Social Construction in Its Own Developmental Context

As a ‘turn’, the origins of social constructionism can be traced back to a number of intellectual traditions, most notably in the sociology of knowledge and social philosophy, all of which put into question the nature of what is ‘out there’ in our surroundings existing independently of us, what we take as real.

Berger and Luckman

The first book to have the term social construction in the title was Peter Berger and Thomas Luckman's influential book published in 1966, The Social Construction of Reality: A Treatise in the Sociology of Knowledge, and this is often acknowledged as the origin of social constructionism—at least, in its epistemological version. As they see it, things that are ‘real’ for humans, for example, social institutions, are aspects of their experience that are independent of their own volition, or things that are there whether they like it or not—they cannot wish them away. Berger and Luckman defined ‘knowledge’ as the certainty that experienced phenomena are real and possess specific characteristics.

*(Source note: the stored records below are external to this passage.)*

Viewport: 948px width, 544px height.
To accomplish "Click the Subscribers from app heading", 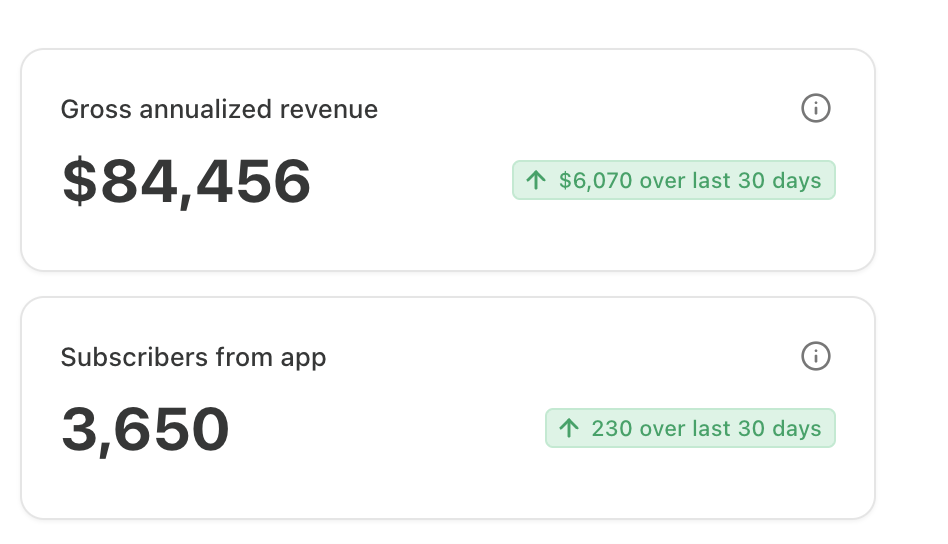I will (193, 357).
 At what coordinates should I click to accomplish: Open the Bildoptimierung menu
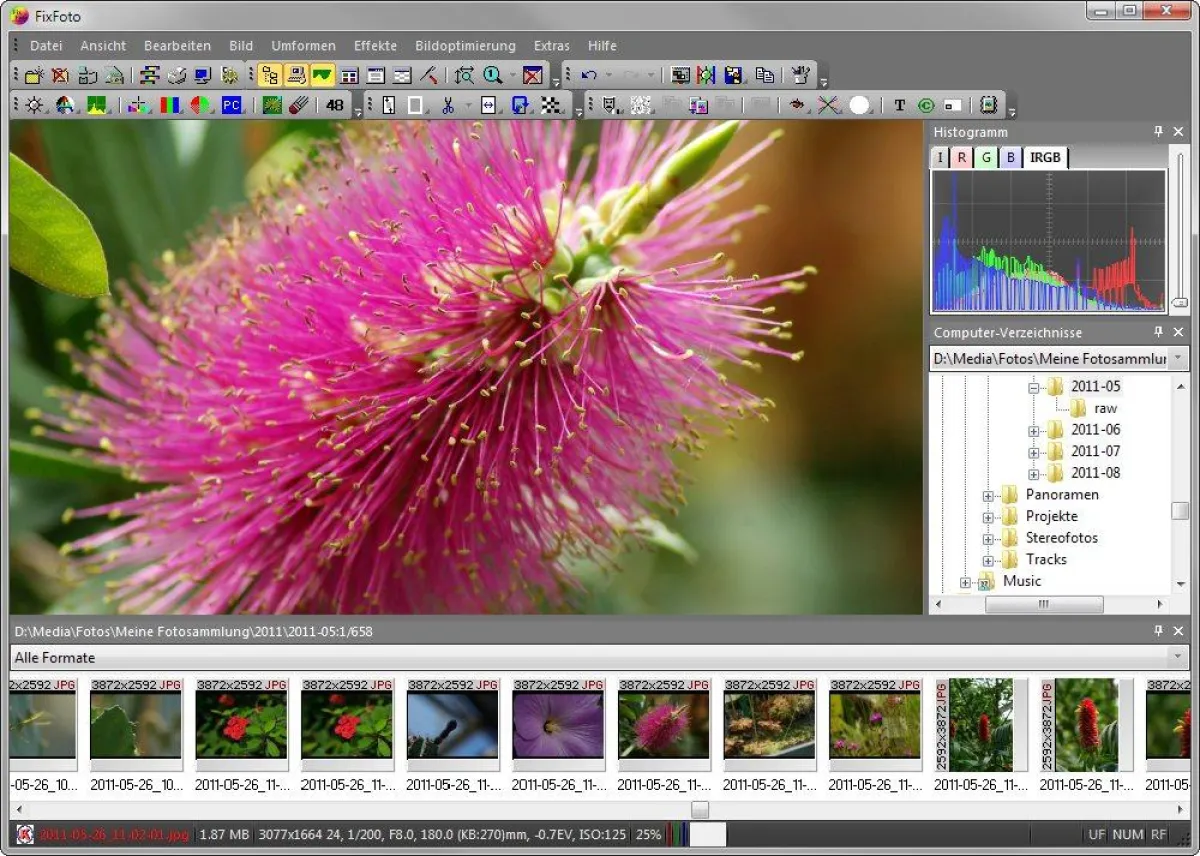coord(465,46)
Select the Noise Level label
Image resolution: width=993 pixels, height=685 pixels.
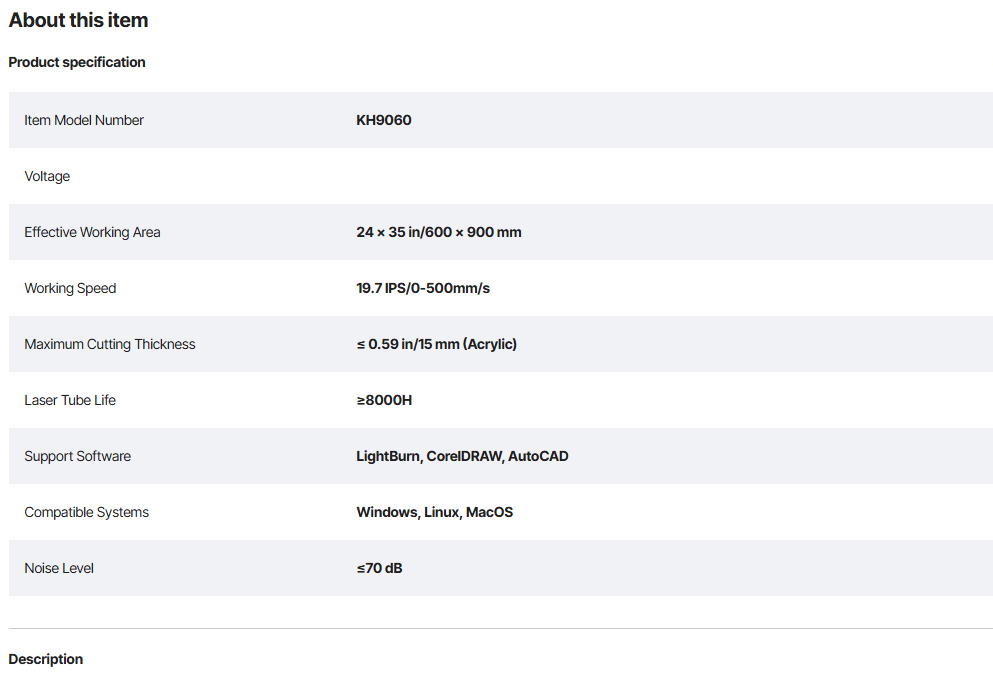point(61,568)
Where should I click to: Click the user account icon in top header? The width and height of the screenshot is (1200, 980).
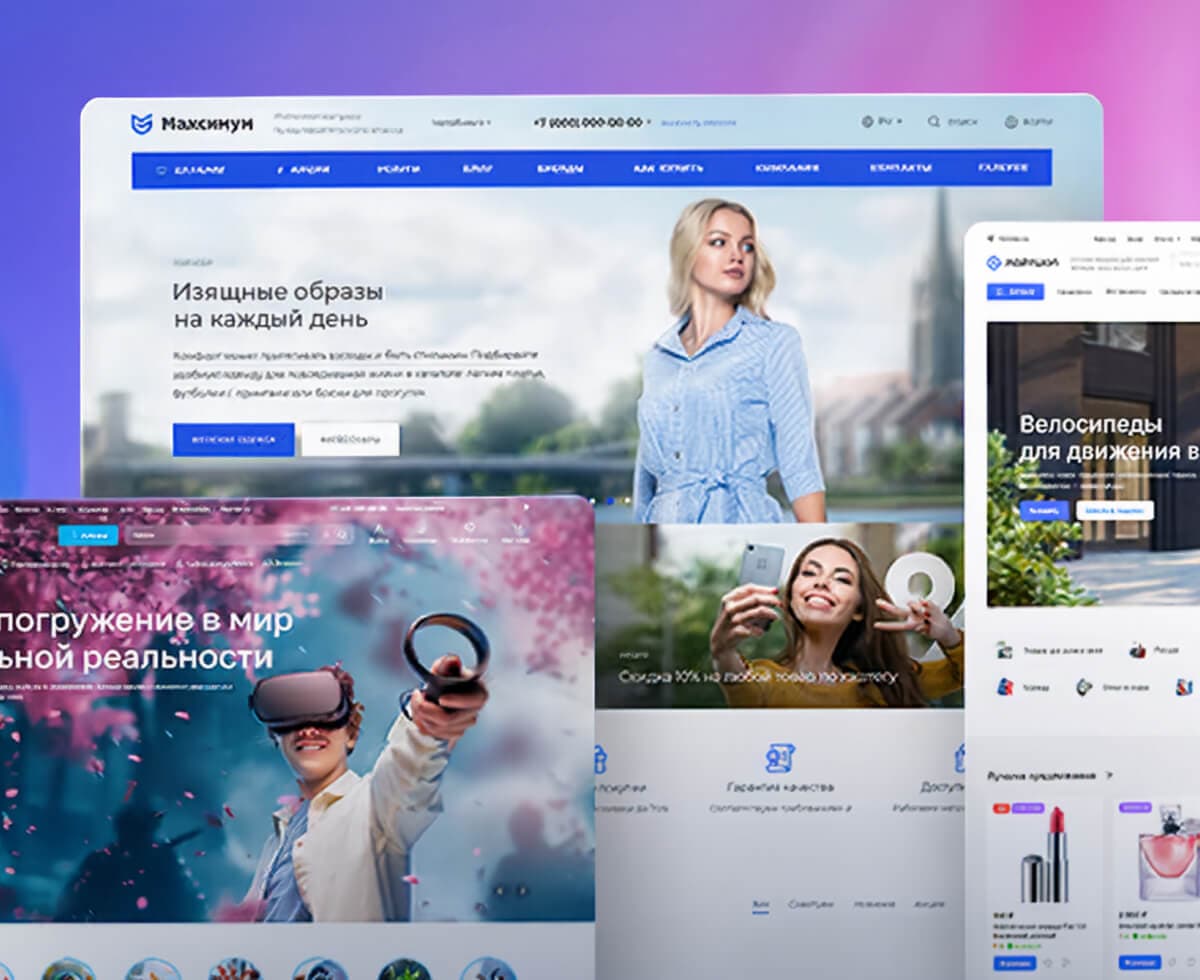pos(1010,121)
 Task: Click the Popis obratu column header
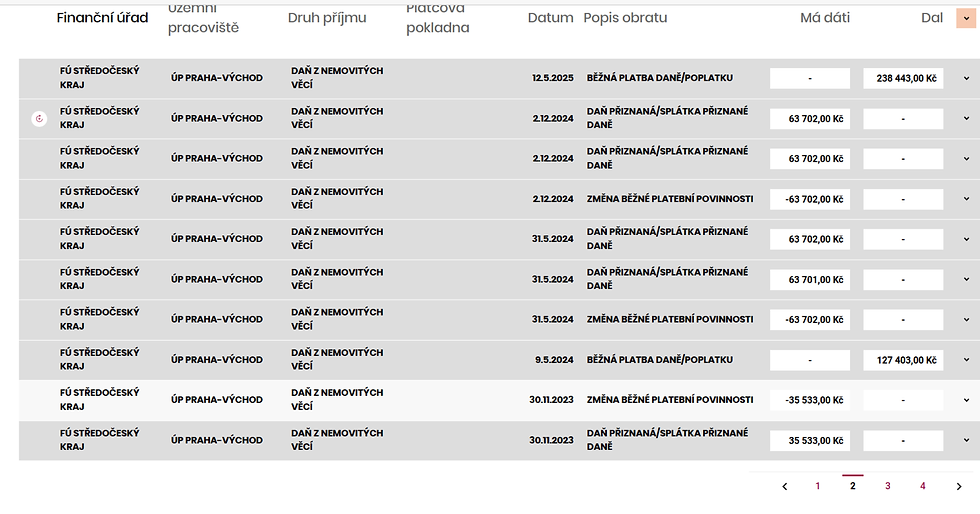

The term sociology of knowledge, they pointed out, had already been coined by Max Scheler, but it was from Karl Marx’ earlier work, they say, that the sociology of knowledge derived its root proposition—that man's consciousness is determined by his social being. It is important to note that Berger and Luckman were careful not to focus their efforts just on the world of theorizers. As they saw it, theoretical formulations of reality, whether they are scientific or philosophical or even mythological, do not exhaust what is ‘real’ for the members of a society. It is what people treat as real in their everyday, non-theoretical or pre-theoretical lives that must, they said, be the central focus for the sociology of knowledge. For it is precisely this common-sense knowledge that constitutes the fabric of meanings without which no society could exist and function as such. In saying this, they acknowledged that they owed this fundamental insight into the nature of people's everyday, common-sense knowledge of their society's reality to the work of Alfred Schutz.